## What this task involves
Please render the stretch of rows from the line containing "This screenshot has" through the end of the rows as a JSON list of strings, with one string per line and blank lines left out. Omit the pictures from the output.

— begin Supplied records —

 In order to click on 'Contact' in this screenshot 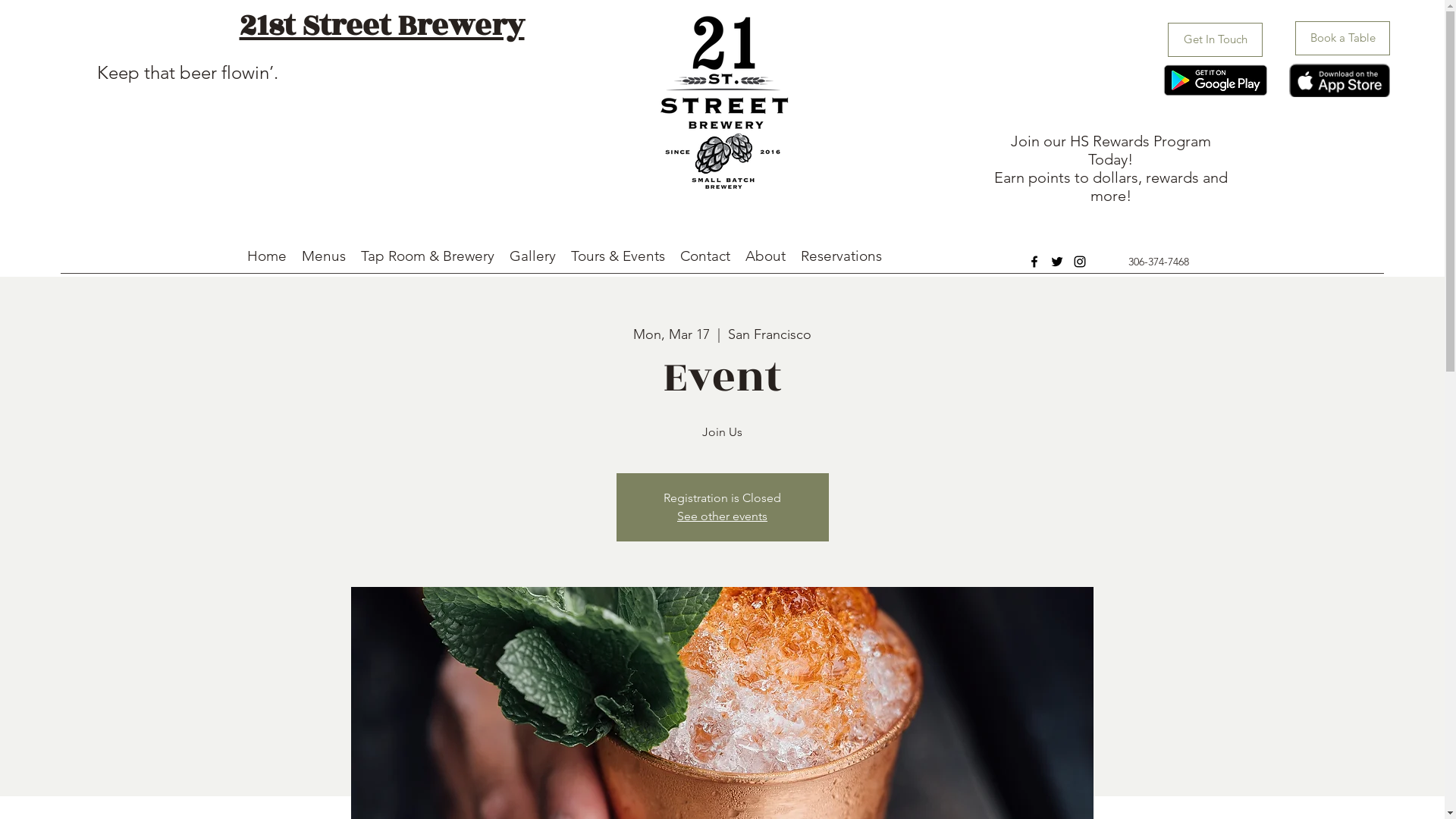, I will do `click(704, 256)`.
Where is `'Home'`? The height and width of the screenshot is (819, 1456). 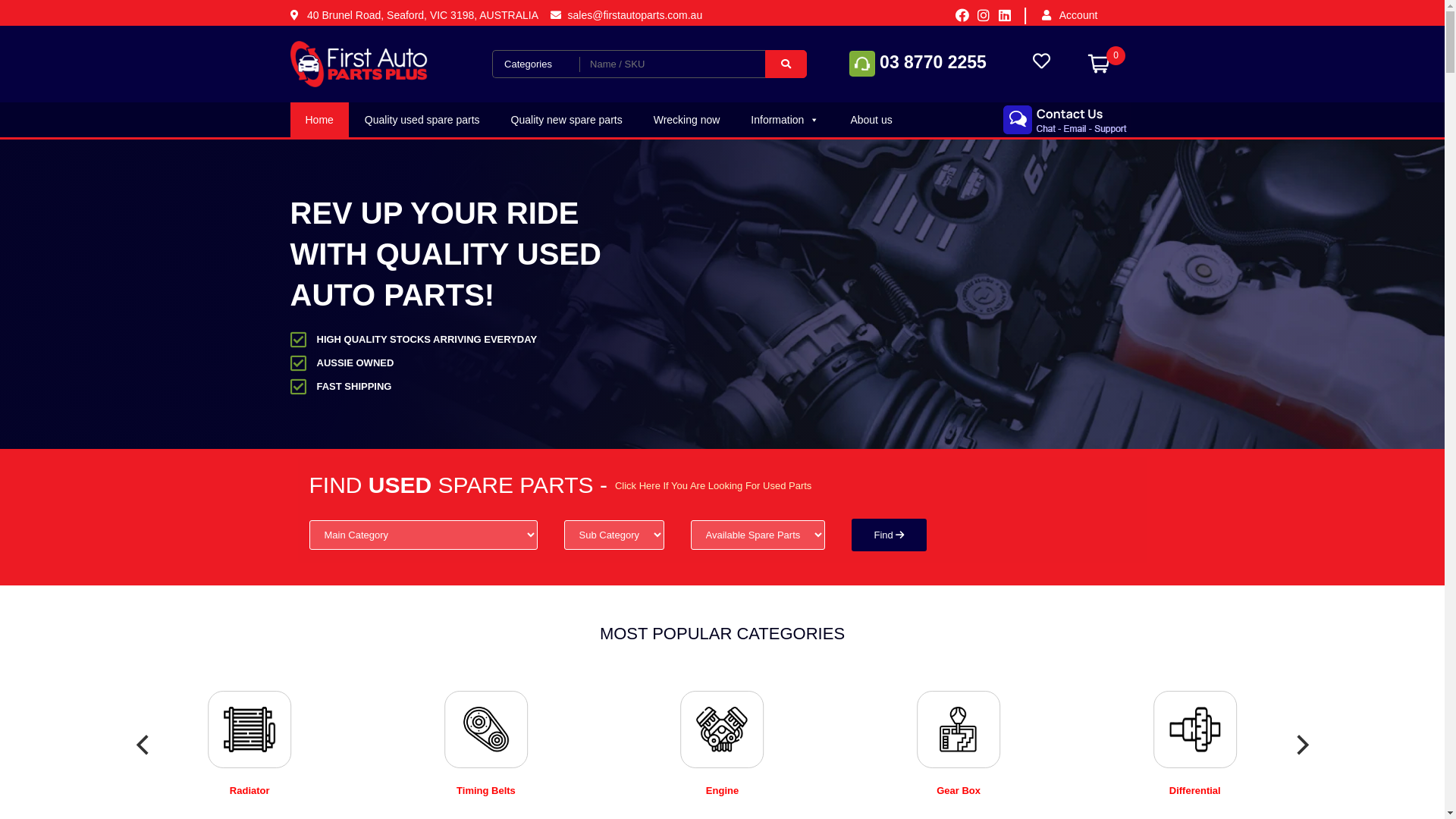
'Home' is located at coordinates (318, 119).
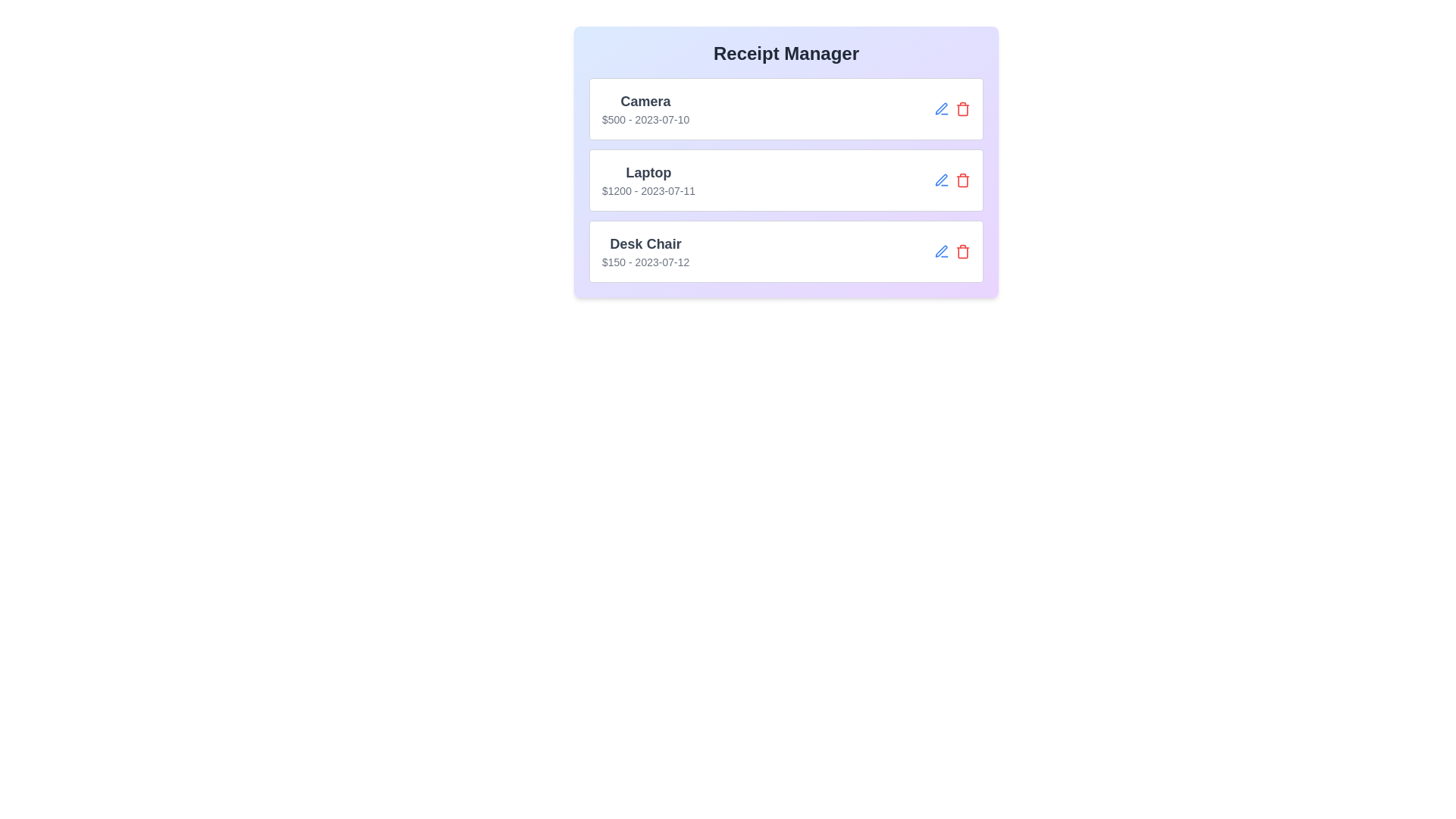 The height and width of the screenshot is (819, 1456). What do you see at coordinates (941, 250) in the screenshot?
I see `the edit button for the receipt entry corresponding to Desk Chair` at bounding box center [941, 250].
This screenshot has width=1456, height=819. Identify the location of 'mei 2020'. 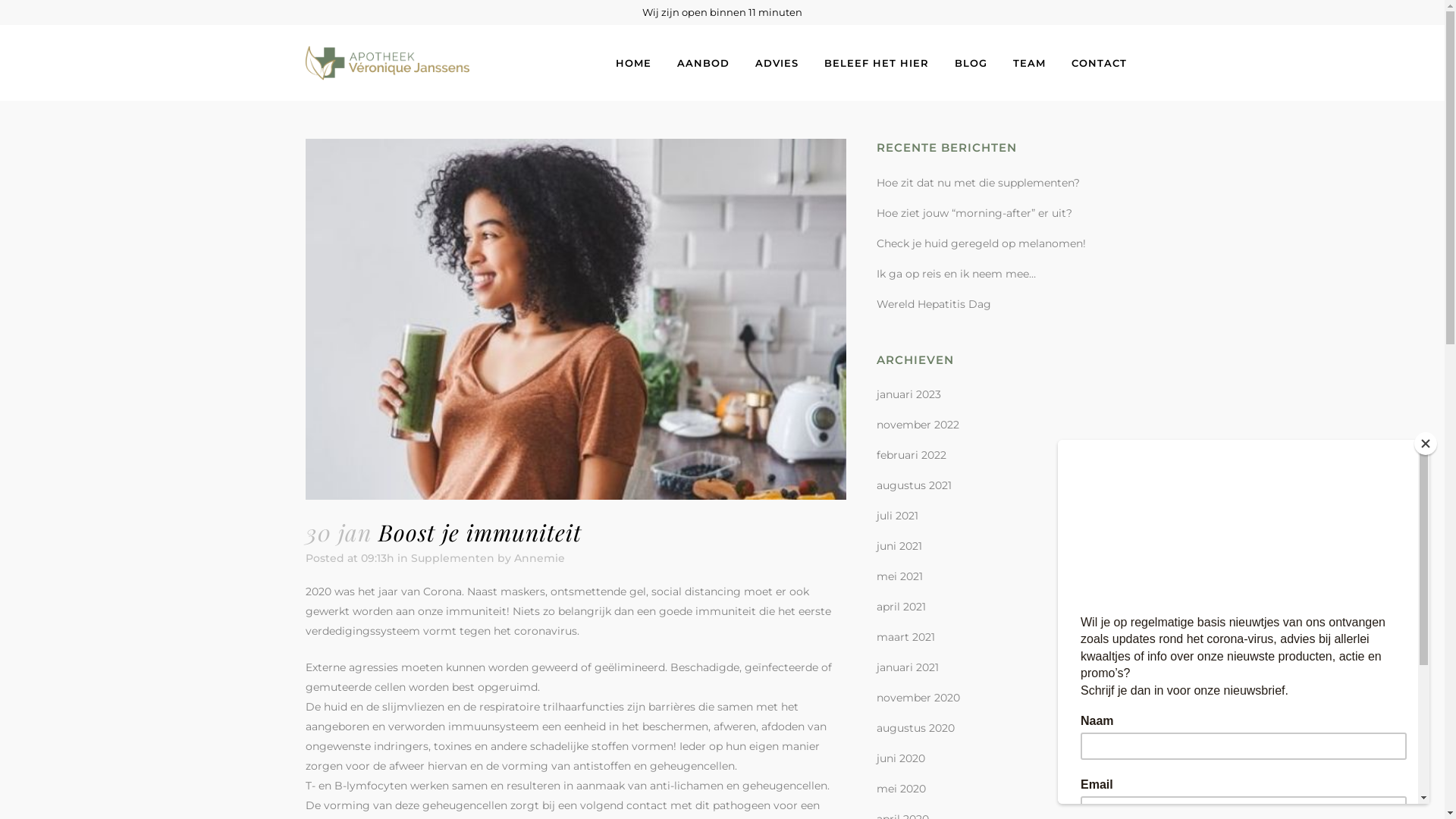
(901, 788).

— end Supplied records —

## Output
[
  "This screenshot has width=1456, height=819. Identify the location of 'mei 2020'. ",
  "(901, 788)."
]